Seeing dark energy's true colors
DESI's level of accuracy is needed to accomplish the primary task of the survey: collecting detailed color spectrum images of millions of galaxies across more than a third of the entire sky. By breaking down the light from each galaxy into its spectrum of colors, DESI can determine how much the light has been redshifted – stretched out toward the red end of the spectrum by the expansion of the universe during the billions of years it traveled before reaching Earth. It is those redshifts that let DESI see the depth of the sky.
"There is a lot of beauty to it," said Julien Guy, a staff scientist at Berkeley Lab. "In the distribution of the galaxies in the 3D map, there are huge clusters, filaments and voids. They're the biggest structures in the universe. But within them, you find an imprint of the very early universe, and the history of its expansion since then."
In general, the more red-shifted a galaxy's spectrum is, the farther away it is. With a 3D map of the cosmos, physicists can chart clusters and superclusters of galaxies. Those structures carry echoes of their initial formation, when they were just ripples in the infant cosmos. By teasing out those echoes, physicists can use DESI's data to determine the expansion history of the universe.
"Our science goal is to measure the imprint of waves in the primordial plasma," Guy said. "It’s astounding that we can actually detect the effect of these waves billions of years later, and so soon in our survey."
Dark energy will ultimately determine the destiny of the universe: Will the cosmos expand forever?
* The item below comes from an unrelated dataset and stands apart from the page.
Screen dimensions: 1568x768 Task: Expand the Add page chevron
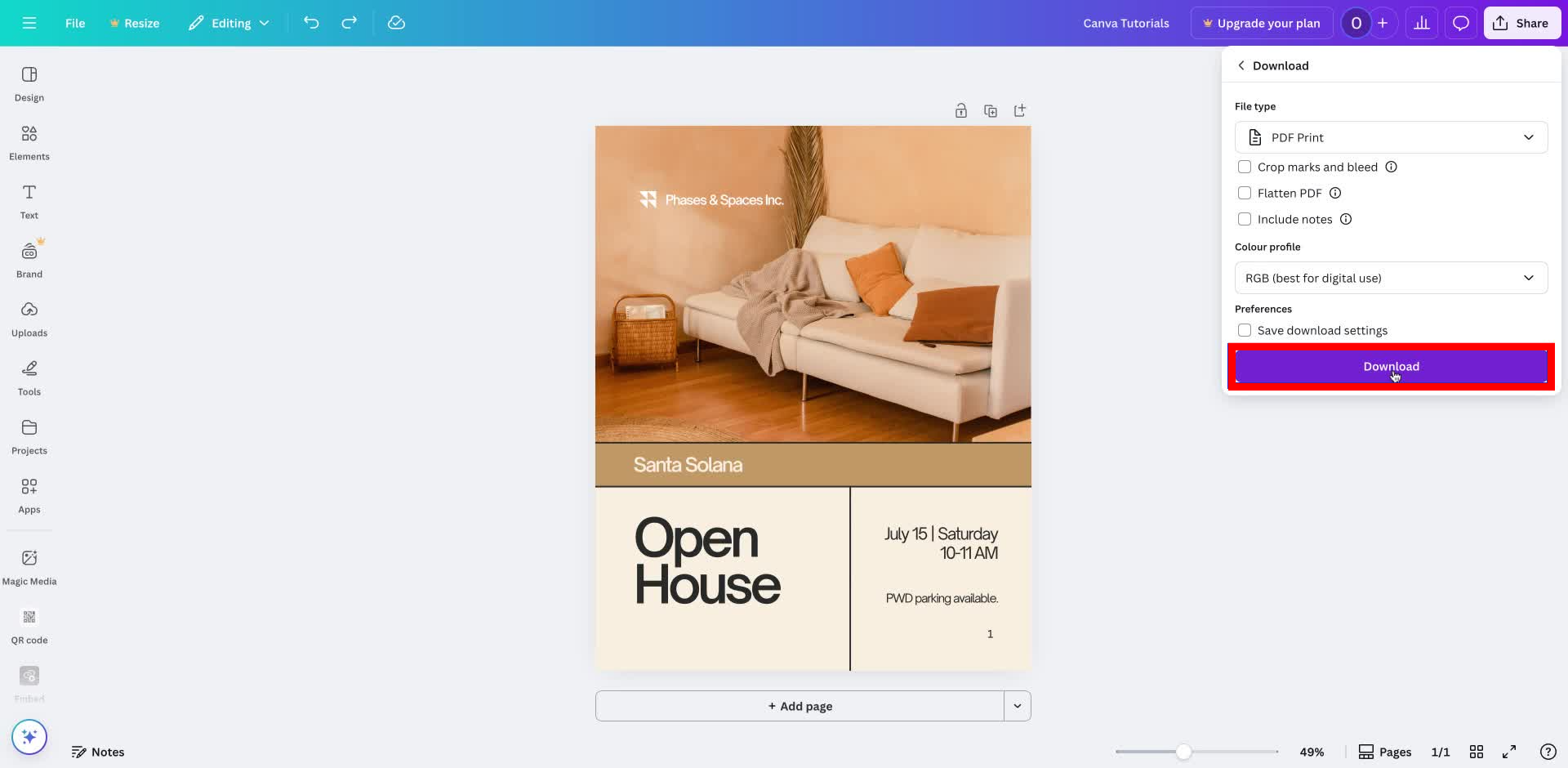click(x=1018, y=705)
Will it collapse onto itself again, in a sort of reverse Big Bang? Or will it rip itself apart? Answering these questions means learning more about how dark energy has behaved in the past – and that's exactly what DESI is designed to do. And by comparing the universe's expansion history with its growth history, cosmologists can check whether Einstein's theory of general relativity holds over immense spans of space and time.
The DESI survey has already cataloged over 7.5 million galaxies and is adding more at a rate of over 1 million a month. In November 2021 alone, DESI cataloged redshifts from 2.5 million galaxies. By the end of its run in 2026, DESI is expected to have over 35 million galaxies in its catalog.
"All this data is just there, and it's just waiting to be analyzed," Pucha said. "And then we will find so much amazing stuff about galaxies. For me, that's exciting."
The DESI collaboration is honored to be permitted to conduct scientific research on Iolkam Du'ag (Kitt Peak), a mountain with particular significance to the Tohono O'odham Nation.